By William Wolf

OLD TIMES  Send This Review to a Friend

Someone once remarked that the only way a playwright can protect a work is never to die. Harold Pinter didn’t heed the advice, and were he still with us, I think he might have been exasperated seeing revival of his “Old Times” by the Roundabout Theatre Company under the hyped-up direction by Douglas Hodge.

One senses something amiss even before the curtain rises, as there is an oppressive music pounding away during the waiting time. When the curtain does rise, we see a huge background of swirling lines as if in a modern painting, perhaps meant to indicate swirling emotions to come. The look is a long way from the converted farmhouse Pinter gave as his setting. We also get flashes of lights ad sound effects to match. And in the background is a strange construction that we later learn contains a bath. The overall impression is the opposite of Pinter’s sparseness.

We immediately see the married couple, Dooley and Kate, and although she is not yet due to appear in the text, Anna positions herself, back to the audience, in front of that encased bath. (In Pinter’s stage direction, she is supposed to be standing by a window.)

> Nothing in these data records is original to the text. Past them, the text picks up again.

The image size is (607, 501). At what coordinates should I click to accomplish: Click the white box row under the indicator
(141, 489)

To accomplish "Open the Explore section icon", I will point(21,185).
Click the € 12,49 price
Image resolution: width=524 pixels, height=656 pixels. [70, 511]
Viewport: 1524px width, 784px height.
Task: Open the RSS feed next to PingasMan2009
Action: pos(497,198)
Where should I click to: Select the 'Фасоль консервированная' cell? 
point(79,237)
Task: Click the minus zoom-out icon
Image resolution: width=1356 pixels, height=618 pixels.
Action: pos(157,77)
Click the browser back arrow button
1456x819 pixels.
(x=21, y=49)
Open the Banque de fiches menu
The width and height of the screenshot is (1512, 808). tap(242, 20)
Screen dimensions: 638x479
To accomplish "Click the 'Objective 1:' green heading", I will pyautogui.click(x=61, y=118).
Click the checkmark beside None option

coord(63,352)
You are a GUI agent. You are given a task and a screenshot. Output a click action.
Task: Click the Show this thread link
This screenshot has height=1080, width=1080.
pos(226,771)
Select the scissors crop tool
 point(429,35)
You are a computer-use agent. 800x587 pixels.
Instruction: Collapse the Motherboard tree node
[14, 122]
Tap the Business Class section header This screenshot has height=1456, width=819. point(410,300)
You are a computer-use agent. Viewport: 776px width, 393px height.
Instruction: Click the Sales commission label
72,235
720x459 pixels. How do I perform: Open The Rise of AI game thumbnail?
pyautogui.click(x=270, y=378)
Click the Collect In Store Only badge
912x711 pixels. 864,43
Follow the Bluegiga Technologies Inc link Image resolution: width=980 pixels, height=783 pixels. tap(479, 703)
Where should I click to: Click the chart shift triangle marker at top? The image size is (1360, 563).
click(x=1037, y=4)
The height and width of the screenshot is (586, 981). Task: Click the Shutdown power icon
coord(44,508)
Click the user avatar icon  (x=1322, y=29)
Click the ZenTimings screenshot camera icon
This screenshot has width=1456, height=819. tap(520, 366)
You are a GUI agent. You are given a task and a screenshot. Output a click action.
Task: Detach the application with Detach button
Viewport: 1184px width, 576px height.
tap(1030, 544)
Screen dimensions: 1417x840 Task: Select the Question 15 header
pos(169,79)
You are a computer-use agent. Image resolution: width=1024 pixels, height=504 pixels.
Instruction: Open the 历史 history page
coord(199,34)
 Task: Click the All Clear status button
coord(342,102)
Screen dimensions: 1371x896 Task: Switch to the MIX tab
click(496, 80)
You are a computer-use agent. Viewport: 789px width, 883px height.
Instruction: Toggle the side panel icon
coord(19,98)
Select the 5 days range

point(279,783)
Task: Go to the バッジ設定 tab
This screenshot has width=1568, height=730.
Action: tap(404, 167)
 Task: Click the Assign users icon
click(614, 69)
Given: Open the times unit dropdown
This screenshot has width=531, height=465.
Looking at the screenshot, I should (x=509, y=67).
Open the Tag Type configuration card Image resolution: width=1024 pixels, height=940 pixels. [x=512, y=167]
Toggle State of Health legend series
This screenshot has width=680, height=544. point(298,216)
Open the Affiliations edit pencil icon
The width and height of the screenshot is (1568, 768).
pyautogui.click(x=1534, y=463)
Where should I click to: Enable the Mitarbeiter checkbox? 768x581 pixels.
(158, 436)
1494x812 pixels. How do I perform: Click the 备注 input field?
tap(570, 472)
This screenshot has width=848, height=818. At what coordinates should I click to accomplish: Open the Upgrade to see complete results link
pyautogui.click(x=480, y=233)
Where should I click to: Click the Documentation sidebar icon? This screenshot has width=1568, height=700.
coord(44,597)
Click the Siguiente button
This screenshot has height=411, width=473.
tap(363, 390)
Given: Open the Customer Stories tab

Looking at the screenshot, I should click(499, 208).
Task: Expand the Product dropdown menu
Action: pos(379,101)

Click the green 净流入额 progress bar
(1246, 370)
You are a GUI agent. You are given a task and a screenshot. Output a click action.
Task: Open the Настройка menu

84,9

Anna, who is visiting the couple, is ridiculously dressed in a stylish outfit of the sort one might wear to a chic London or New York party, not for a day in the country. Also, contrary to the taut intimacy inherent in the play, the actors are often spread far apart on the wide stage, working against the interplay that is the basis of Pinter’s enigmatic exploration of relationships. So much for the misbegotten staging.

This brings us to the acting, and that enhances the revival. It is a pleasure to see Clive Owen, whom I have admired repeatedly in films, in his Broadway debut. As Deely, Owen has a strong stage presence and expertly handles Pinter’s dialogue, whether muted or impassioned.

Kelly Reilly, also in a Broadway debut, is commandingly attractive as Kate, and she injects intelligence into her line readings, as well as uses her movements to grab our attention and establish her character. Eve Best as Anna is excessively flamboyant. However, she and Reilly get their looks at each other right, as well the glances that also involve Owen as Deely, meaningful stares that dovetail with the classic Pinter pauses.

I would like to see this cast in a lower-key staging in more compressed space. That would make it much easier to contemplate what the play is about and the questions raised. Did Deeley and Anna know each other in the past more than indicated in the tension between them? Did Anna and Kate, who once roomed together, have a sexual relationship or at least a sexual attraction, indicated by their getting very close and affectionate at one moment in the play? Jealousy abounds among all three in the tension springing from Pinter’s set-up.

There are raw emotions implicit in the text as the characters refer to the past with explosive possibilities in the present. Why bury them in production flashiness when they are so much more powerful speaking through Pinter’s unembellished voice? At the American Airlines Theatre, 227 West 42nd Street. Phone: 212-719-1300. Reviewed October 9, 2015.